I’m pretty sure that waxing your legs is up there with a full leg tattoo. If you think that I’m exaggerating, I suggest you partake in a blind test, get one leg waxed and one leg tattooed and then tell me which hurt more.
I need a miracle from this product, because it’s four weeks until Christmas and once again I’m not the skinny sister, so I’m going to tan myself thin.
I’m going to come right out and say that I underestimated the importance of a tanning mitt – rookie error. This tan is a greeny/black colour and that got into every line and wrinkle on my prematurely aged hands. Fear not, I scrubbed my hands with a bit of Jif and they were good as new!

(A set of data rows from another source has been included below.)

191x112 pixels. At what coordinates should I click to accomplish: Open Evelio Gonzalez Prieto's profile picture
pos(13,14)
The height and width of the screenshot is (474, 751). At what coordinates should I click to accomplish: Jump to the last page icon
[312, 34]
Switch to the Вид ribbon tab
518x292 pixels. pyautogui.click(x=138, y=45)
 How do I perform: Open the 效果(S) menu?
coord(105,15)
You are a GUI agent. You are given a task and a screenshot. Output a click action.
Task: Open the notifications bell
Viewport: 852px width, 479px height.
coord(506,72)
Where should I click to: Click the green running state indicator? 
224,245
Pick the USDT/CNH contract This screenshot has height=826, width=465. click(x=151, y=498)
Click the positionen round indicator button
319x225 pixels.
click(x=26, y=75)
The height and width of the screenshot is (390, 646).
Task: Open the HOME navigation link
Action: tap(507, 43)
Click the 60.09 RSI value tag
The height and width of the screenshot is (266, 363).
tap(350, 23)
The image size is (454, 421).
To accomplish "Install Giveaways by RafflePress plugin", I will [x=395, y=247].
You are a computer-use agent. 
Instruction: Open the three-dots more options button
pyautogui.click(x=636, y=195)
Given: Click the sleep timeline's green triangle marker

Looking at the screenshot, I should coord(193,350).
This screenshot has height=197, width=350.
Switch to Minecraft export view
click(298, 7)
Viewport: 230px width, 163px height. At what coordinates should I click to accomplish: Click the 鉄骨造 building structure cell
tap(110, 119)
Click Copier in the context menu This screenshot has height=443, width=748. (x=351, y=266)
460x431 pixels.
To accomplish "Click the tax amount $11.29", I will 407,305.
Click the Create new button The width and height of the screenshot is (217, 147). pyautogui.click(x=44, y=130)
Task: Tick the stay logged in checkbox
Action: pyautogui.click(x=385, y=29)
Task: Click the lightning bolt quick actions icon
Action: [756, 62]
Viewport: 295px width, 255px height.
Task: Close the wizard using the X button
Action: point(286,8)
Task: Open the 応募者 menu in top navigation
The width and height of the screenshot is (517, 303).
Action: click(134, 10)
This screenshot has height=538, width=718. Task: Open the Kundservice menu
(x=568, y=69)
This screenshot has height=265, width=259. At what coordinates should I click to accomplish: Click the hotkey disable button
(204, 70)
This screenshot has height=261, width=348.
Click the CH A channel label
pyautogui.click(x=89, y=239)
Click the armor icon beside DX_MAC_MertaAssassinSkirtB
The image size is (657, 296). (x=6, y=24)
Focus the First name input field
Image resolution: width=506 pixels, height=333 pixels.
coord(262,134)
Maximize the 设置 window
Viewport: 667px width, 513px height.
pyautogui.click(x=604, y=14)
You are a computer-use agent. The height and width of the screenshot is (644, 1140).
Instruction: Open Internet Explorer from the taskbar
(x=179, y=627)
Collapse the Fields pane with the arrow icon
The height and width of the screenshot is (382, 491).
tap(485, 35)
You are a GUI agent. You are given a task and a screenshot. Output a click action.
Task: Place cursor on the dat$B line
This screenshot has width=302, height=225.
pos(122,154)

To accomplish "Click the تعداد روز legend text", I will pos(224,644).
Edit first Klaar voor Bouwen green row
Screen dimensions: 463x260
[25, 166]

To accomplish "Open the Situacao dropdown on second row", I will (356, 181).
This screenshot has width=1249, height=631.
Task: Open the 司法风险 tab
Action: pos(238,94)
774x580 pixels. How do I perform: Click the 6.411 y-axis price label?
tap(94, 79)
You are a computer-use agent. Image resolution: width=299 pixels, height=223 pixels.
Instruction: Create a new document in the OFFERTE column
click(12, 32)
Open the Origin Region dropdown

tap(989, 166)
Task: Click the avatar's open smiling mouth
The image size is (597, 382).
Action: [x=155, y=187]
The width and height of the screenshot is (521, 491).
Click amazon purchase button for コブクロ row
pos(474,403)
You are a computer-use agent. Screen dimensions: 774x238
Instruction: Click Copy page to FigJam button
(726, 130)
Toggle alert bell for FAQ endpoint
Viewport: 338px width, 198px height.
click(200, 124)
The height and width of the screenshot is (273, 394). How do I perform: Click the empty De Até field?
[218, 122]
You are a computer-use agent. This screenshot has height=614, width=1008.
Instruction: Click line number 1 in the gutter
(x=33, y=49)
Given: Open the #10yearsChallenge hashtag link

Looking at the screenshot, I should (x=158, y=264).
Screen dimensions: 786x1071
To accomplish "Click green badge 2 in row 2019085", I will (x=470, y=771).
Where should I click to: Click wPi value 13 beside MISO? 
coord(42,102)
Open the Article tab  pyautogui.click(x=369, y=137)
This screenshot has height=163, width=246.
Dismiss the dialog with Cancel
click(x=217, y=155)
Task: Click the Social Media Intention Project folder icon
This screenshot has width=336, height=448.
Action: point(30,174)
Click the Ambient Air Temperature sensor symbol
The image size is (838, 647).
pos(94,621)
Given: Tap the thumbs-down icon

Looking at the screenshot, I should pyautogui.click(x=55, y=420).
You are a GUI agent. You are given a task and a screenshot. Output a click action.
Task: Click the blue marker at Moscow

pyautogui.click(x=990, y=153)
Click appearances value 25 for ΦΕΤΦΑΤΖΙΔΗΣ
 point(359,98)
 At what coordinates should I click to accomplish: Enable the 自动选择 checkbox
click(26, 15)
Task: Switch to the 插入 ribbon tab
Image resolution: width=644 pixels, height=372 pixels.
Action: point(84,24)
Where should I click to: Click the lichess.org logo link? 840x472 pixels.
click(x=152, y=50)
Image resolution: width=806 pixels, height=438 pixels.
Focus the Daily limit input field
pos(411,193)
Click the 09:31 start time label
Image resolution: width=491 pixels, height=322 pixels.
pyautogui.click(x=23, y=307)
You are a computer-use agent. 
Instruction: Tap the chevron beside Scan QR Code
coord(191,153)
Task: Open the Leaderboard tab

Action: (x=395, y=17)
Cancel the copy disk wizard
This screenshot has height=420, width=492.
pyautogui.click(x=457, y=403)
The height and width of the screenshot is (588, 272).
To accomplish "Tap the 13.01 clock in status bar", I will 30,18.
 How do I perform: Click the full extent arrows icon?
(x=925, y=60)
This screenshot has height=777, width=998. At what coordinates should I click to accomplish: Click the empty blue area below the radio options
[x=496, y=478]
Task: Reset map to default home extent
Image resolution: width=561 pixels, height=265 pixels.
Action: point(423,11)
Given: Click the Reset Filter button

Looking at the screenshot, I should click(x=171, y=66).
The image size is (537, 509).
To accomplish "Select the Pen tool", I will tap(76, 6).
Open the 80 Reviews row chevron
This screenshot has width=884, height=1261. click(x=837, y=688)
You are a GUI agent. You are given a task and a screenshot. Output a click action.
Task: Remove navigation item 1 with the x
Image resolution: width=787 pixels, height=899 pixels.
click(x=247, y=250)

So I rubbed the mousse all over my body and the tint made it super easy to see where I’d already been. I spent the day in my sleepwear (as opposed to my usual uniform of activewear), which was awkward when Boyf got home from work and asked why I was still in my PJ’s…
To say that I was impressed with the result is an understatement. I wasn’t convinced that there would be no orange, but there really wasn’t. We had Boyf’s work Christmas function and thankfully the balmy night meant I could show off my just returned from the Greek Islands look.
I’m pretty sure my tan was the talking point of the diners in the restaurant. Either that, or they were surprised at the amount of food I was putting away – it’s hard to say. The next day I got my first compliment on my fake tan and I proudly told her that I’d popped my fake tan cherry. She thought I was weird. She’s probably right.
I’m officially a convert. The highlight of my Friday night will be tanning myself. I can’t confirm, but I’m pretty sure I lost a dress size.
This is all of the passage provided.